Much has been written about seller inspections. But most of these articles or the short listings you see on inspection websites do not really get at the heart of the matter: that as home inspectors we see severe problems over the "surprises" we find at least 50% of the time and deals that fall through when things could have gone very differently! The factor that has been touched on in many discussions about the seller's perspective - the emotional attachment to the home - is central to the advice here. The emotional strings get pulled during the buyer's inspection and appear as big surprises to the homeowner who thought they already knew their home completely. When they see the results of the report - even when the repair list is tiny - they become upset because it is their home and these items may be a big surprise to them. Or they may under-react and try to "sweep them under the carpet", telling the buyer that the home is really perfect and anything the inspector found cannot really be important.

So instead of listing out the things that you already know about sellers' inspections (allows more time, seller can help inspector, issues in the report can be verified, makes the home show better, the report becomes a marketing tool, etc,), we will talk about 4 additional reasons that fully address the anguish that we routinely see on buyer's inspections. Here is why you, the seller, should get a pre-listing inspection:

1. Get the SURPRISES over with and out of the way! Deal with the sensitive emotions early and give them time to dissipate. By the time home buyers begin looking at your house, you have replaced emotion with confidence and logic. And even if the buyer decides to get his/her own inspection, which is not uncommon, you will be far ahead on the reality curve and in a position to carry out delicate negotiations with poise and a winning attitude.

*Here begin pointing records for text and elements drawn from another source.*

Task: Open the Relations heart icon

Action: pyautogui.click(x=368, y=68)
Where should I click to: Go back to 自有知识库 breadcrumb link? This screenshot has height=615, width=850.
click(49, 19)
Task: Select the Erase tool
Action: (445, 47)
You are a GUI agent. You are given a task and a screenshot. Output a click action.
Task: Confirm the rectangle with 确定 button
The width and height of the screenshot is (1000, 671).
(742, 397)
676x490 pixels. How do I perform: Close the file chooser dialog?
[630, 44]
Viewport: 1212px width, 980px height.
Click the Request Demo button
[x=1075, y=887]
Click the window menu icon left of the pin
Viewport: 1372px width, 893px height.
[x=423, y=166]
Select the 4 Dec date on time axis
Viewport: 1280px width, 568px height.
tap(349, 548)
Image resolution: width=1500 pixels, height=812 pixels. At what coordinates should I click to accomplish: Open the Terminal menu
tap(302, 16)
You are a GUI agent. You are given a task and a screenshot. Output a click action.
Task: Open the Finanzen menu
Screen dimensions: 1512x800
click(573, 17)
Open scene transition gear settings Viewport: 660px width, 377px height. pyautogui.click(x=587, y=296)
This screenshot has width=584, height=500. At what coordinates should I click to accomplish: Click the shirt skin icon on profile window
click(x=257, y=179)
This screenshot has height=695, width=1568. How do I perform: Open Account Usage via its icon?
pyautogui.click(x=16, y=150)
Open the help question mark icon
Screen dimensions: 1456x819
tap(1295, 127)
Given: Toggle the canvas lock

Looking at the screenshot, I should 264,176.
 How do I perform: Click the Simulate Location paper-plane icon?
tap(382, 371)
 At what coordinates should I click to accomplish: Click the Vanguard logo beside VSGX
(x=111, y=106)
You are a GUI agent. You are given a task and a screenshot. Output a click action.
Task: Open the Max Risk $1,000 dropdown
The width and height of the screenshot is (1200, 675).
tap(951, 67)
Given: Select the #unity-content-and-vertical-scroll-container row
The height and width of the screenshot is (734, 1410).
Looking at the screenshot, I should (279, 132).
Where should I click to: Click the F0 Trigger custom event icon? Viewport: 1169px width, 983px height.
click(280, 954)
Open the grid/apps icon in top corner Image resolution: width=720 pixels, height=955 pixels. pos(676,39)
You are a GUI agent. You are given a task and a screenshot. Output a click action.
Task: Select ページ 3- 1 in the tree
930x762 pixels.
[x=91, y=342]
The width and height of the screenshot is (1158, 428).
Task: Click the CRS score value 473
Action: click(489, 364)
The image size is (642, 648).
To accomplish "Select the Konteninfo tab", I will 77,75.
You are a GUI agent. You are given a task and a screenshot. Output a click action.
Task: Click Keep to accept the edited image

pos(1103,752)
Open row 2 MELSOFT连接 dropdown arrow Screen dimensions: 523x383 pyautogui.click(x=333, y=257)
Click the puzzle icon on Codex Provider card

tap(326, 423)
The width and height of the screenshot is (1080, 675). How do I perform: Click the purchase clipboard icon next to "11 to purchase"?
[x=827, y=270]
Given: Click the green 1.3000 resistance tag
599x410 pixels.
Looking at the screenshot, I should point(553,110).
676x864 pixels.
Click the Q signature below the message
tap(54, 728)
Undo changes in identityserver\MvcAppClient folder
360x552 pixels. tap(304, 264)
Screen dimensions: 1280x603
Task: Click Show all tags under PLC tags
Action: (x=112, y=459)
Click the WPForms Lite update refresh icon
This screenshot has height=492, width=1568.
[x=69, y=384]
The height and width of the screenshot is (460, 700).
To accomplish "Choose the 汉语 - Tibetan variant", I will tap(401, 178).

2. Because you just got rid of the surprises, you can now price your home fairly and come to grips with the issues you found. This in turn leads to much better marketing of the home because buyers now realize that you are a realist and that what they are looking at is a well cared for house without the last minute inspection surprises. And what everyone says is true: use the pre-listing inspection as a marketing tool and a demonstration of good faith to your potential buyers.

3. Reap the financial rewards of a pre-listing inspection by reducing, if not eliminating, the last minute repair negotiations from surprises you didn't know about. Stressful, time pressured discussions about repair responsibilities and possible embarrassment over large repair items lower your own cash reserves and may even kill the sale.

4. Take care of your legal responsibilities early on so they do not come back to bite you. A pre-listing inspection will supplement the legal requirement to disclose ("Seller's Disclosure") all known defects in the home. You say you'd rather not know? Well, back to point number 1: Get the surprises over with and out of the way! Certainly you would rather not know what other defects lurk in your home in addition to the ones you already know about - but the pay me now or pay me later adage will be true in this case and we're advising you to get this important bit of emotional upset out of the way also. The fact is that 99.9% of all homes do have defects - some big, some small. Find out up front with a pre-listing inspection.

Now that you've read this, you are in the Catbird Seat. You know you are going to get the emotional pressures of the condition of your home out of the way before any of your buyers show up. Now you are in a position to enjoy the selling process, have confidence in the negotiation phase, and not be shocked when the buyers order an inspection of their own. Your poise and positive attitude will be infectious to your potential buyers, and the deal will go much more smoothly. You have just replaced the "surprise" ingredient with the "profit" ingredient. Congratulations!